* start PROVIDED PASSAGE *
Caches and cache entries can only be found in one pod in the cluster DG 8 on OCP 4

Solution Verified - Updated 13 Jun 2024

Environment

Red hat OpenShift Container Platform (OCP)
- 4.x
Red Hat Data Grid (RHDG)
- 8.x
- Operator 8.x (prior to Operator 8.4.5)

Issue

Scenario of EAP to DG, where the EAP uses the internal service, however, the externalization makes all data go into only one pod:

### pod 0
ls caches[dg-cluster-nyc-both-0-9259@dg-cluster-nyc-both//containers/default]> ls caches
configMap-cache-01                                                                                                                                                                                                 
___script_cache                                                                                                                                                                                                    
configMap-cache-02  
### pod 1
[dg-cluster-nyc-both-1-34395@dg-cluster-nyc-both//containers/default]> ls caches
configMap-cache-01                                                                                                                                                                                                 
___script_cache                                                                                                                                                                                                    
configMap-cache-02  
### pod 2
[dg-cluster-nyc-both-2-59327@dg-cluster-nyc-both//containers/default]> ls caches
___script_cache                                                                                                                                                                                                    
configMap-cache-02                                                                                                                                                                                                 
configMap-cache-01   
### pod 3
[dg-cluster-nyc-both-3-25482@dg-cluster-nyc-both//containers/default]> ls caches
configMap-cache-02                                                                                                                                                                                                 
counter.war             <-----------------------------------------------------------------                                                                                                                                                                                            
___script_cache                                                                                                                                                                                                    
configMap-cache-01

Resolution

Update to Red Hat Data Grid Operator version 8.4.5 or later.
* end PROVIDED PASSAGE *
### [SET OF TASKS]
1) Summarize the Data Grid article in two sentences.
2) Write the next part of the Data Grid article, starting after its final sentence about the Operator update.
The entries that come after this point are separate material and have no connection to the Data Grid article.
* start INFORMATION SHOWN *
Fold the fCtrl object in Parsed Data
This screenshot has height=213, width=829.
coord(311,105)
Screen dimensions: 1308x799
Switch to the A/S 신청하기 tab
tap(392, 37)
* end INFORMATION SHOWN *
* start INFORMATION SHOWN *
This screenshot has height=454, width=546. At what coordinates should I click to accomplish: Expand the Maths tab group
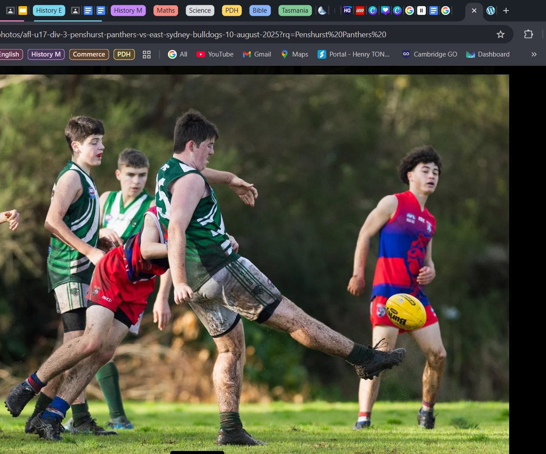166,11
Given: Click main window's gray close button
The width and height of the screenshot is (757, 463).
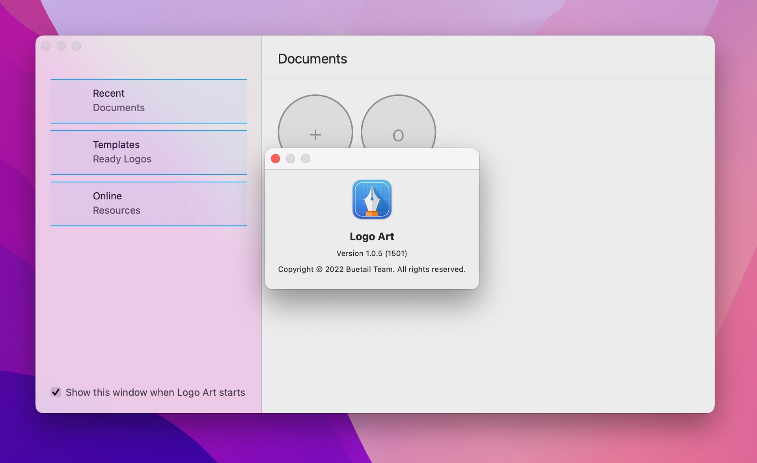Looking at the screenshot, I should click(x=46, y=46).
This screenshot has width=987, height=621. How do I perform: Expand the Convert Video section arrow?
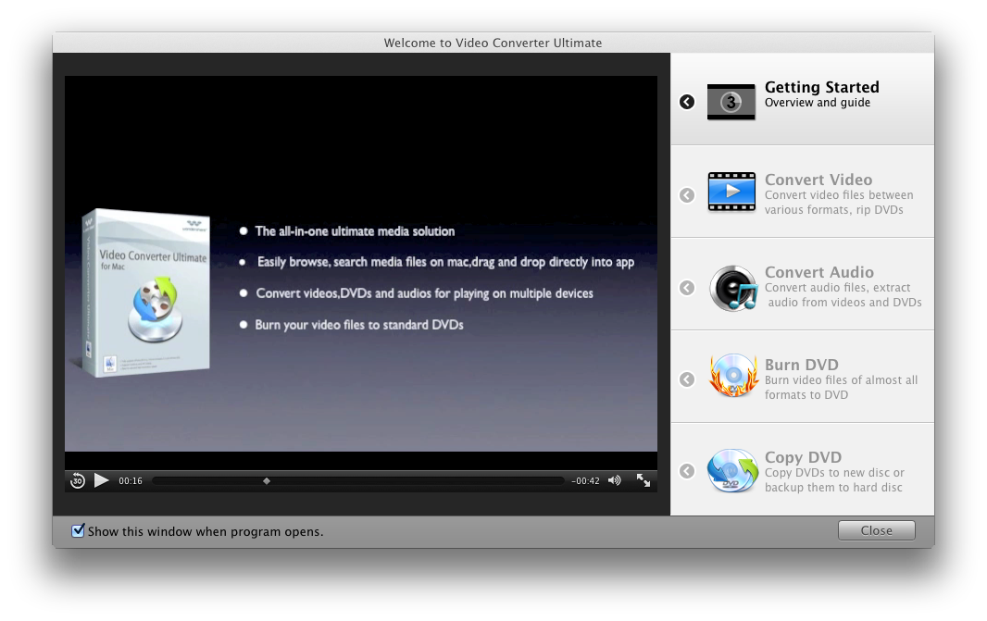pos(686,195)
* end INFORMATION SHOWN *
### [RESULTS BY TASK]
1) On OpenShift Container Platform 4.x with Red Hat Data Grid 8.x and a Data Grid Operator older than 8.4.5, externalizing EAP data to Data Grid through the internal service sends all of the data to a single pod, so the counter.war cache appears only in pod 3. The fix is to update the Red Hat Data Grid Operator to version 8.4.5 or later.

2)
Root Cause

The cluster is not forming so each pod is behaving as an independent identity:

19:52:58,334 INFO (main) [org.infinispan.CLUSTER] ISPN000094: Received new cluster view for channel dg-cluster-nyc-both: [dg-cluster-nyc-both-0-9259|0] (1) [dg-cluster-nyc-both-0-9259]

This is caused by a bug on the operator which creates the ping service without spec.publishNotReadyAddresses

$ oc get svc dg-cluster-nyc-both -o yaml
apiVersion: v1
kind: Service
metadata:
  labels:
    app: infinispan-service
    clusterName: dg-cluster-nyc-bot
    infinispan_cr: dg-cluster-nyc-both
  name: dg-cluster-nyc-both
  namespace: dg-test-nyc
spec:
  clusterIP: ...
  clusterIPs:
  ...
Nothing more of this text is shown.